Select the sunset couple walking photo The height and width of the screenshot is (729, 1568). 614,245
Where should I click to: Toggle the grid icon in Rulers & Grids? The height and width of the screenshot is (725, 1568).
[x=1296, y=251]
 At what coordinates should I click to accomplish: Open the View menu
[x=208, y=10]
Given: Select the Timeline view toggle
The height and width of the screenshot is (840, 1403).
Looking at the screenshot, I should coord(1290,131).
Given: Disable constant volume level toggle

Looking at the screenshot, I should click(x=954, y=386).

TASK BRIEF:
Please count the lines above that contain the string "Select" and reply with the number alone.

ANSWER BOX:
2